• Provided data:

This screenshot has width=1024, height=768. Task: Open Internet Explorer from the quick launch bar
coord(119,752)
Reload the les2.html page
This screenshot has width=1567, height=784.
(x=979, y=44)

• What is required: Your task is to restate every record exactly.

• Written answer:
This screenshot has width=1024, height=768. Task: Open Internet Explorer from the quick launch bar
coord(119,752)
Reload the les2.html page
This screenshot has width=1567, height=784.
(x=979, y=44)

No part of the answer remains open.